→ Excerpted data
▽

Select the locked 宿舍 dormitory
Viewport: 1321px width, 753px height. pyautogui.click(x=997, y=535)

△
▽

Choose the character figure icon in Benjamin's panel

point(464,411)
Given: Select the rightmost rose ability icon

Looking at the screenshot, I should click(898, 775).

△
▽

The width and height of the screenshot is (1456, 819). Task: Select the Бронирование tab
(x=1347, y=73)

△

Write out the lines from the one containing "The width and" through the one containing "(x=1347, y=73)", inclusive.

→ Answer to this exercise
The width and height of the screenshot is (1456, 819). Task: Select the Бронирование tab
(x=1347, y=73)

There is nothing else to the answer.